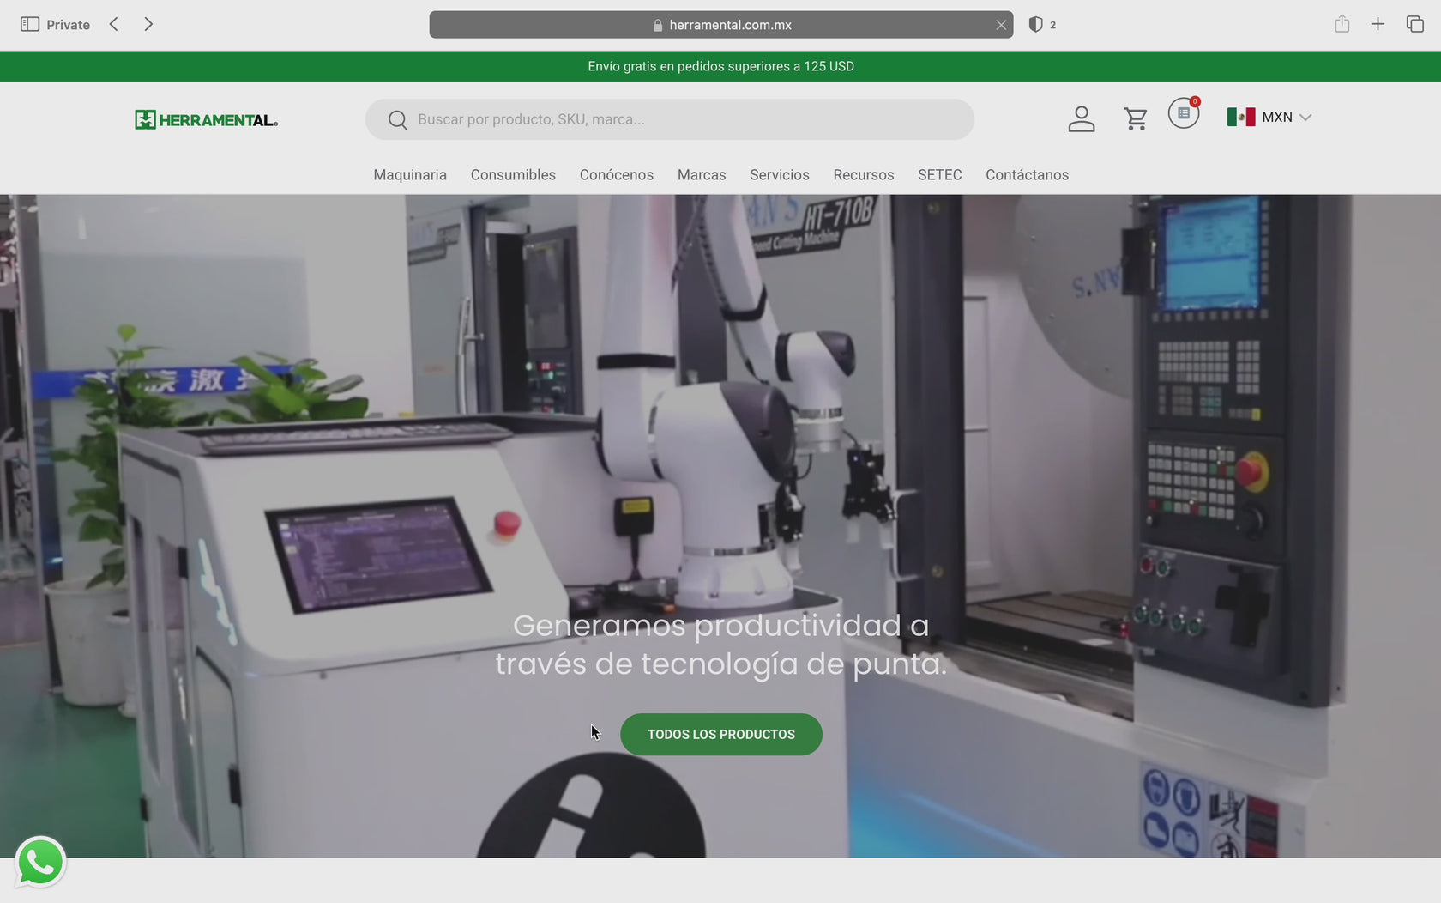Image resolution: width=1441 pixels, height=903 pixels.
Task: Click the TODOS LOS PRODUCTOS button
Action: pos(721,735)
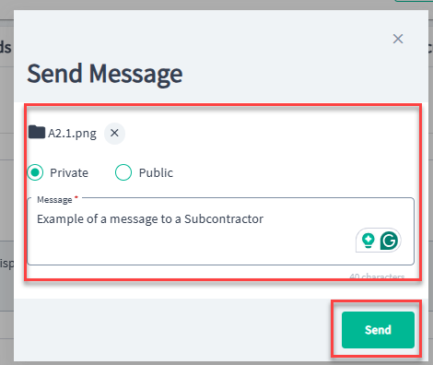Screen dimensions: 433x365
Task: Click the dimmed background left of the dialog
Action: 6,184
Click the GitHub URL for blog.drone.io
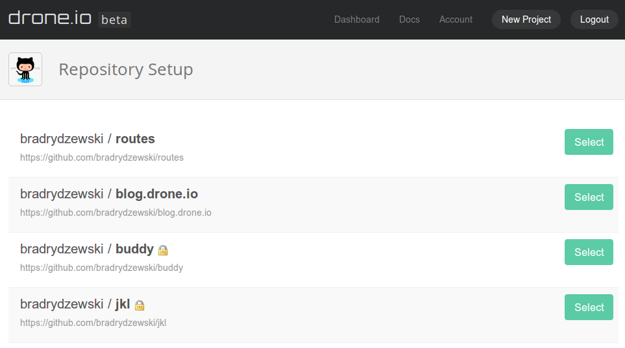 [116, 213]
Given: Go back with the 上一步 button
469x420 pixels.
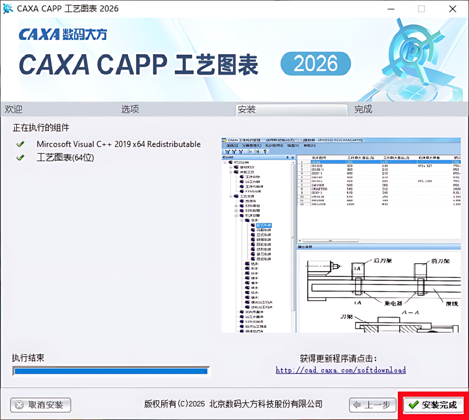Looking at the screenshot, I should click(373, 405).
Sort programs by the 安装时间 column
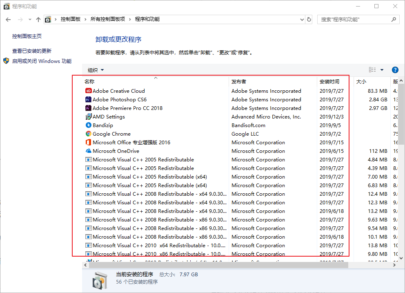Image resolution: width=405 pixels, height=293 pixels. pos(329,82)
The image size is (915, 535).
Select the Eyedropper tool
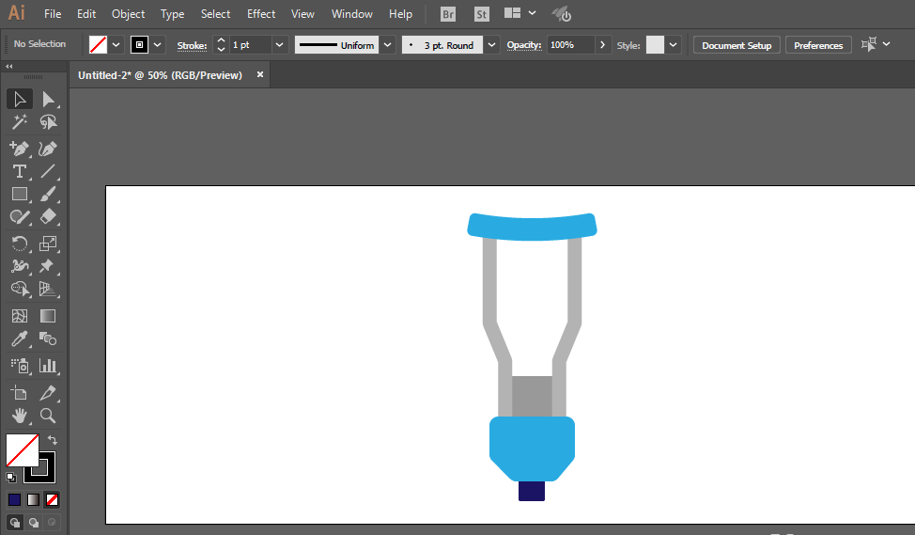point(19,339)
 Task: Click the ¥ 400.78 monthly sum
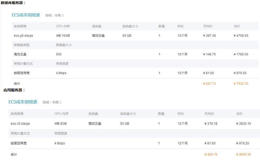211,155
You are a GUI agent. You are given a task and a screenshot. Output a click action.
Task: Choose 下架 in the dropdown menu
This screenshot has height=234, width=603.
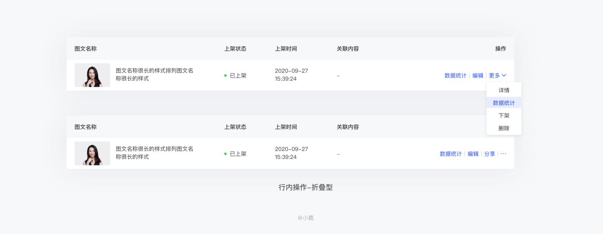point(504,116)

- _Your instructions_
To complete this exercise, repeat exactly the lines above from the one holding "Click the GitHub URL for blog.drone.io" to the end of the listing, both included, and leave the pictures out.

- _Reply_
Click the GitHub URL for blog.drone.io
 [116, 213]
Given: Go back with the 上一步 button
469x420 pixels.
Looking at the screenshot, I should click(373, 405).
Sort programs by the 安装时间 column
Image resolution: width=405 pixels, height=293 pixels. pos(329,82)
The image size is (915, 535).
Select the Eyedropper tool
point(19,339)
 Task: Click the ¥ 400.78 monthly sum
211,155
You are a GUI agent. You are given a task and a screenshot. Output a click action.
Task: Choose 下架 in the dropdown menu
This screenshot has height=234, width=603.
point(504,116)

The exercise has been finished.